Speculation in the equities, crypto, and precious metals sectors is rife and the vast majority goes completely untaxed, where we have an entire compliance division already focused on the already compliant property sector.

Why not target the sectors that have had no audit activity for years and enforce the rules we already have that are presently being virtually universally ignored?

The entire funds management sector bases its fees on the value of funds under management rather than the income returns the funds generate, motivating it to chase capital gains rather than income, and yet these gains that are regularly realised would not be taxed under your CGT.

And please, in a falling property market, don’t insult our intelligence by suggesting a property-focused CGT would somehow pay for free doctors’ visits. You have no idea what a CGT would yield as it relies firstly on property values rising, secondly, on properties being sold, and thirdly, the sales exceeding the value of the properties when the tax is introduced. None of which you can predict.

If you really do want a CGT to make the tax system fairer, shouldn’t the quid pro quo be reduced tax rates for workers rather than dangle a carrot like free doctors’ visits? Or are you just going to keep the high tax rates on workers as well?

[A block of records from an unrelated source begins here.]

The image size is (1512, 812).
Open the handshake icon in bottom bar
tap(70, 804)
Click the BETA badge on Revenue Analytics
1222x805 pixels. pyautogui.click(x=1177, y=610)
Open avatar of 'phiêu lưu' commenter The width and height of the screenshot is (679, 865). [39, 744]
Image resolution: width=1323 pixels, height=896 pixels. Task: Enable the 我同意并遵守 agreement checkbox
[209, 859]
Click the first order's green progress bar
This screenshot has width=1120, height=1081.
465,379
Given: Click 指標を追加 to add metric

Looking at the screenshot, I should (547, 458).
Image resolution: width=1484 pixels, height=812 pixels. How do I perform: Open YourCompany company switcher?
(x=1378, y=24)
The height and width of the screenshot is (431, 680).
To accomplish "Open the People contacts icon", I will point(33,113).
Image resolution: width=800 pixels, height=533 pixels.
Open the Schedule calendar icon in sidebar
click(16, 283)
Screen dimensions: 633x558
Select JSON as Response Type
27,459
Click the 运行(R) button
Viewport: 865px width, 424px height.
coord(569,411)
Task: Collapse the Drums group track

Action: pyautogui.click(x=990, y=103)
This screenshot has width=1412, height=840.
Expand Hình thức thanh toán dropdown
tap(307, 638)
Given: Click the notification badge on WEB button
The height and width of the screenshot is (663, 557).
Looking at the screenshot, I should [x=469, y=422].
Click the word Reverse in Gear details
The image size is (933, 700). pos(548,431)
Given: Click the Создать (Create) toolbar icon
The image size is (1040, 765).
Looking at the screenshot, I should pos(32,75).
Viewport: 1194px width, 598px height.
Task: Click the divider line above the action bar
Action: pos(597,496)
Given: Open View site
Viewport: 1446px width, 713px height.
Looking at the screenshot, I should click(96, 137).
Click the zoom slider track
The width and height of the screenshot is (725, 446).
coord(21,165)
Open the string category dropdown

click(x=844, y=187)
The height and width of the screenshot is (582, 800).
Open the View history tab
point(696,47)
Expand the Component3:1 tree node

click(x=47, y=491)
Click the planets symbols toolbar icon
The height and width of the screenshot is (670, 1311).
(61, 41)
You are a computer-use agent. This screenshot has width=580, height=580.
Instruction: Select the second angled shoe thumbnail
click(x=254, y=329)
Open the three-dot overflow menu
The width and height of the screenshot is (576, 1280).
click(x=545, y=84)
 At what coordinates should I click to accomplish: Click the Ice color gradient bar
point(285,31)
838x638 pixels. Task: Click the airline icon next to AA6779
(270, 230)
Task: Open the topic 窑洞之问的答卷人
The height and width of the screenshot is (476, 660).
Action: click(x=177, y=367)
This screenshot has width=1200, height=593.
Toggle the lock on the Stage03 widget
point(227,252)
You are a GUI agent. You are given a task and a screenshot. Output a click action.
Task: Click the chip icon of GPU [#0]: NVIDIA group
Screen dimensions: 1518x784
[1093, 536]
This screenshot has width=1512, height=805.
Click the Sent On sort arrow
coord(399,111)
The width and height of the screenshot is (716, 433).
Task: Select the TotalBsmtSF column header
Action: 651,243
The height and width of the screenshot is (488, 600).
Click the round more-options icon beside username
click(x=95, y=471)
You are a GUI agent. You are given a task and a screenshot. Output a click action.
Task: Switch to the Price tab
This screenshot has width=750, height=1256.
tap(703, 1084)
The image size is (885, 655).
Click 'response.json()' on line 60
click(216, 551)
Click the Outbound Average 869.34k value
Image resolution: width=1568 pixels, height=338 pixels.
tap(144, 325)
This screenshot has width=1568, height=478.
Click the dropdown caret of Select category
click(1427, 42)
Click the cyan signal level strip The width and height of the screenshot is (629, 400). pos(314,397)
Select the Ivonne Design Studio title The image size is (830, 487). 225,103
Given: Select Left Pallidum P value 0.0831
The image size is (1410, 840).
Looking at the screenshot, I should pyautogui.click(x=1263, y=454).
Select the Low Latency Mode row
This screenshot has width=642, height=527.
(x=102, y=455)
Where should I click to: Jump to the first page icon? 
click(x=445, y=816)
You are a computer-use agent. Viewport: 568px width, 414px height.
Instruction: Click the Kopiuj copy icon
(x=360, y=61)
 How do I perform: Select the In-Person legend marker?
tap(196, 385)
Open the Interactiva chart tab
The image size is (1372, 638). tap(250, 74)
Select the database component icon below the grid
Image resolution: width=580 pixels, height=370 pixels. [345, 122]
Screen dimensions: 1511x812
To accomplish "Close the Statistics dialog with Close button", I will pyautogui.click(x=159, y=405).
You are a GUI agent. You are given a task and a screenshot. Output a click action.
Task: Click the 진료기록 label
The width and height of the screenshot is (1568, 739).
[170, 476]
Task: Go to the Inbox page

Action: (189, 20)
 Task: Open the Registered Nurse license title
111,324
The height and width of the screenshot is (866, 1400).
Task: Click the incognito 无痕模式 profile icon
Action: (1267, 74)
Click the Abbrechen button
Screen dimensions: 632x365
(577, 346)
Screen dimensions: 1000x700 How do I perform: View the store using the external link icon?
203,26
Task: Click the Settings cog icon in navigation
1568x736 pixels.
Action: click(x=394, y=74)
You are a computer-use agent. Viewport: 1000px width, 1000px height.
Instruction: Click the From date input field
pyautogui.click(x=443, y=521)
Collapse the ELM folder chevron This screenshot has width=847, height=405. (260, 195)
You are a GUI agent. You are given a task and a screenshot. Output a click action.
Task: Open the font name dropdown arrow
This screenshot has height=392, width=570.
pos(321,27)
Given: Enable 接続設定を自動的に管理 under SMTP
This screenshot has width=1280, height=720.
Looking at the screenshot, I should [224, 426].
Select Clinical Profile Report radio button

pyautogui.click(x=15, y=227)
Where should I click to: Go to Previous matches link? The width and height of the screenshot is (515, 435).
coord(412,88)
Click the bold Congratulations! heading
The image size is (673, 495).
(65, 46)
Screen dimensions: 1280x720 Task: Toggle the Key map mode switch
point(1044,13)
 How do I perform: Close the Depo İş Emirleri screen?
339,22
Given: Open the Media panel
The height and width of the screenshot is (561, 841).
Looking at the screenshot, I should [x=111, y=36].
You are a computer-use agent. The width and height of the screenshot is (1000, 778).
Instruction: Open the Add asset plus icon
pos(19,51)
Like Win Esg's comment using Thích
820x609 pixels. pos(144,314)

Dear Opportunities Party, I looked to you with the hope of a new fresh idea, but what did I find? A promise to return us to the failed and universally hated land tax. A high compliance cost tax we have already had in NZ that was rejected as an abject failure. I still carry scars from my days as a junior accountant from the injuries sustained when I handed clients their land tax return and the invoice for preparing it!

1.75% on land values and .5% on farms, why the rate difference? You say to ensure fairness! The one thing a split rate does is guarantee unfairness.

And why would you seek to wreak this disaster on the property sector again? … There it is, “to make housing more affordable by curbing speculation”. So, tax policy designed again to manipulate the housing market to meet a social agenda.

When will you appreciate that property speculation is already taxed in NZ and the level of compliance scrutiny is already higher than for any other sector of the economy. And property investment is not property speculation. Enough already, grow up.

Dear Greens, your goal I accept, end poverty in NZ. But taxing high income earners at 45% simply drives them out of NZ. We need them here creating jobs, more than ever.

A 2.5% wealth tax, well at least you are proposing to include shares as well as property, but taxing assets regardless of what they are earning is like throwing a rock into a pond and gleefully waiting to see the damage it does to the shoreline. Watch the ACC ads, stop, think, before you step.

Why do none of the party tax policies state the obvious, that we need a fair tax policy that generates enough government revenue to operate our country at a surplus and reduce our ever-expanding debt burden?

Tax law that seeks to manipulate the property market for some social goal is just not good tax law. Stop trying to make winners and losers. Keep it fair, keep it universal and get us back to surplus so we can nail this debt burden.

Try that, there just might be votes in it.